TEXT SHOWN.

********************

Emmy-Nominated Actress Carmen Zapata Dies At 86


Emmy-nominated actress, educator, and minority rights advocate Carmen Zapata died Sunday of heart problems. She was 86.

Zapata died in her Van Nuys-area home, according to Luis Vela, marketing manager for the Bilingual Foundation of the Arts in Los Angeles.

“She was an inspiration for me,” Vela said. “She taught me that art is the key to resolving differences in the community.” He also said that Zapata said she wanted to be remembered as an educator.

Born in New York City to a Mexican father and Argentine mother, Carmen Zapata co-founded the Bilingual Foundation in 1973 with Cuban-born actress and playwright Margarita Galban and Argentine-born set designer Estela Scarlata. The foundation produces four plays a year that alternate in English and Spanish. Some of the shows are taken on the road by production companies.

********************

WRITTEN PROBLEM 1. Extract each line of the listing that contains the string "width".
The Carmen Zapata article has no connection to the listing.

EXERCISE INPUT.
********************

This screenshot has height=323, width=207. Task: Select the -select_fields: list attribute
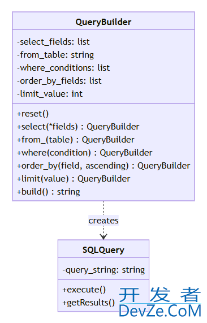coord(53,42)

********************

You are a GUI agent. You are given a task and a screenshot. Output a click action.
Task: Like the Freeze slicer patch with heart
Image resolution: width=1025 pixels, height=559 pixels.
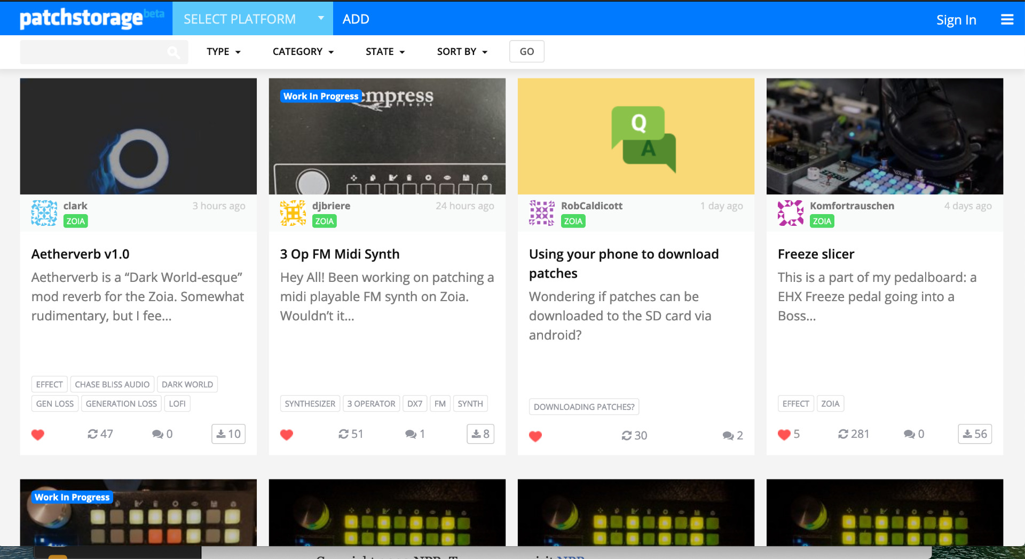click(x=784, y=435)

********************

WRITTEN PROBLEM 2. Write out the passage of the Carmen Zapata article from "Emmy-nominated actress, educator, and" to "as an educator.".

WRITTEN REPLY 1.
This screenshot has height=323, width=207. Task: Select the -select_fields: list attribute
Image resolution: width=1025 pixels, height=559 pixels.

WRITTEN REPLY 2.
Emmy-nominated actress, educator, and minority rights advocate Carmen Zapata died Sunday of heart problems. She was 86.

Zapata died in her Van Nuys-area home, according to Luis Vela, marketing manager for the Bilingual Foundation of the Arts in Los Angeles.

“She was an inspiration for me,” Vela said. “She taught me that art is the key to resolving differences in the community.” He also said that Zapata said she wanted to be remembered as an educator.